Люциен выслушал ее молча. Спокойно, даже хладнокровно. С каждым словом лицо его напрягалось, становясь каменной маской. В глазах отчетливо просматривалась грусть, и если бы Лиссарина удосужилась увидеть ее во время своей тирады, то не стала бы продолжать. Но сказанное назад не возьмешь, и Люциену пришлось ответить.

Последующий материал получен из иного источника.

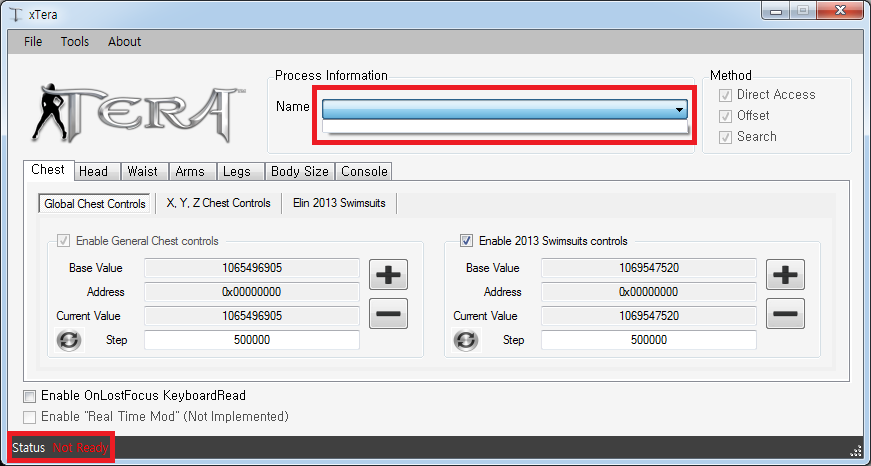Click the plus button for 2013 Swimsuits controls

– Почему вы, женщины, считаете, что только у вас есть право на чувства? Только вы можете влюбляться, изменять кому-то, испытывать привязанность? Чем мы, мужчины, так уж разительно от вас отличаемся? Ромаэль влюбился в Намару в четырнадцать лет. К тому моменту она уже несколько лет прожила в браке со стариком Лестройном и до последнего была ему верной женой. Разумеется, к юному воздыхателю относилась, мягко говоря, несерьезно. Год назад удача улыбнулась им, и старик на охоте умер. Она стала богатой вдовой, а Ромаэль – видным мужчиной. И она посмотрела на него другими глазами. Ромаэль попросил у отца разрешения на брак. Но тот отказал, ничего не объяснив, и я думаю разница в возрасте – не единственная причина. За этот год он ожил. Превратился из тени в человека из плоти и крови. Они счастливы, хоть и вынуждены встречаться тайно. А теперь появилась Ровенна. И меньше чем через две недели Ромаэль женится на ней, вынужденный навсегда оставить Намару в прошлом. И сейчас, когда он, можно сказать, доживает свои последние счастливые дни с единственной женщиной, которую любил и которой ни разу не изменил, появляешься ты и хочешь помешать. Лично я буду только за. Мне плевать, кто выйдет за него замуж: Ровенна или любая другая девица, которую подберет ему отец. Но если ты говоришь, что у твоей подруги к нему чувства, то я надеюсь, ты хорошенько подумаешь, прежде чем вмешаться в их отношения. Иначе ты можешь лишить ее верного мужа, с которым она будет жить, как за каменной стеной. Который никогда не оскорбит ее изменой, потому что так уж устроен мой старший братец. А если все же соберетесь бежать, сделай так, чтобы мой отец не узнал о причине вашего побега. Если из-за вас мой отец узнает, что интрижка Ромаэля помешала этому браку, я, пожалуй, расскажу паре болтливых языков о том, как дочь и воспитанница графини де Гердейс заявились на бал куртизанок в поисках покровителя и вели себя, мягко говоря, непристойно. Посмотрим, много ли желающих в этом случае выстроятся в очередь на руку Ровенны. И на вашу тоже. Надеюсь, мы поняли друг друга, мисс Эйнар.